A few things surprised us.

Agent pods need more memory than we initially expected. Language models generate large context windows, and the agent processes (Claude Code, Codex CLI) keep substantial state in memory. We settled on 4Gi requests for most workloads. Undersizing causes OOMKills that look like agent failures.

NetworkPolicies turned out to matter more than sandboxing for most threat models. A compromised agent that can make arbitrary outbound HTTP requests is more dangerous than one that can read files on its own filesystem. Egress control is the higher-priority control to enable.

Spot does not work well for agent workloads. A reclaimed agent job loses all its progress and token spend. Restarting is safe but expensive. We moved agent pods to On-Demand and kept Spot for our shorter-lived workloads where interruption cost is low.

fsGroup is mandatory for freshly formatted EBS volumes. Agent pods run as non-root (UID 10000). When a new EBS volume is attached, the kubelet formats it and the resulting filesystem is owned by root so the non-root container can't write to it. The fix is fsGroup: 10000 on the pod security context, which tells Kubernetes to chown the mounted volume on attach. This is now the default in the Osmia Helm chart, but it's a common stumbling block when running non-root workloads against freshly provisioned EBS.

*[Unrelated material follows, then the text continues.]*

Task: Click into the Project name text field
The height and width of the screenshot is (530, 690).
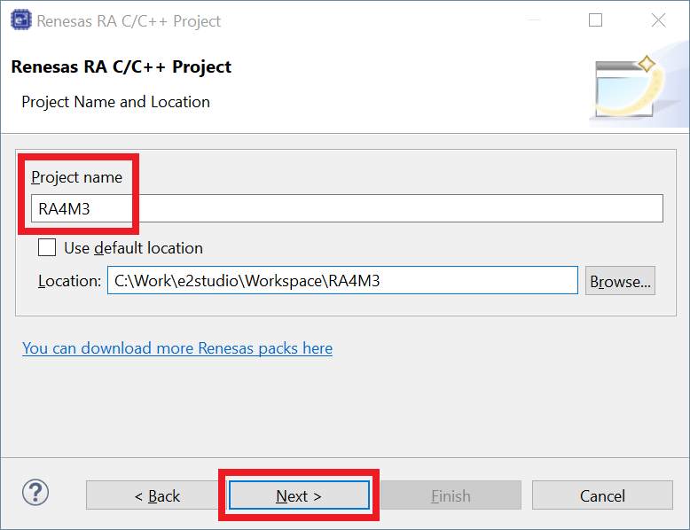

ReadWriteOnce PVCs require careful deduplication in the job spec. When two VolumeMount entries reference the same PVC claim name, the kubelet volume manager deadlocks. NodePublishVolume is never called and the pod stays in ContainerCreating indefinitely. The Osmia job builder now deduplicates PVC-backed volumes automatically. Related: the Helm chart defaults to Recreate deployment strategy for the controller, because RollingUpdate triggers a Multi-Attach error when the incoming pod tries to mount a ReadWriteOnce volume before the outgoing pod releases it.

Structured logging (via Go's slog) paid off immediately. Every task run produces a structured audit trail. When a task produces an unexpected result, you can trace exactly what happened without guessing.

From ML pipelines to AI agents

The core insight is that running AI coding agents at scale is an infrastructure problem, and it's one that Kubernetes (and EKS specifically) is well-suited to solve. The same team that managed 1,000 nodes for video analysis now manages autonomous coding agents with the same tools, the same operational model, and the same security posture.

If you're already running workloads on EKS and experimenting with AI coding agents, you're closer to production-grade agent orchestration than you might think.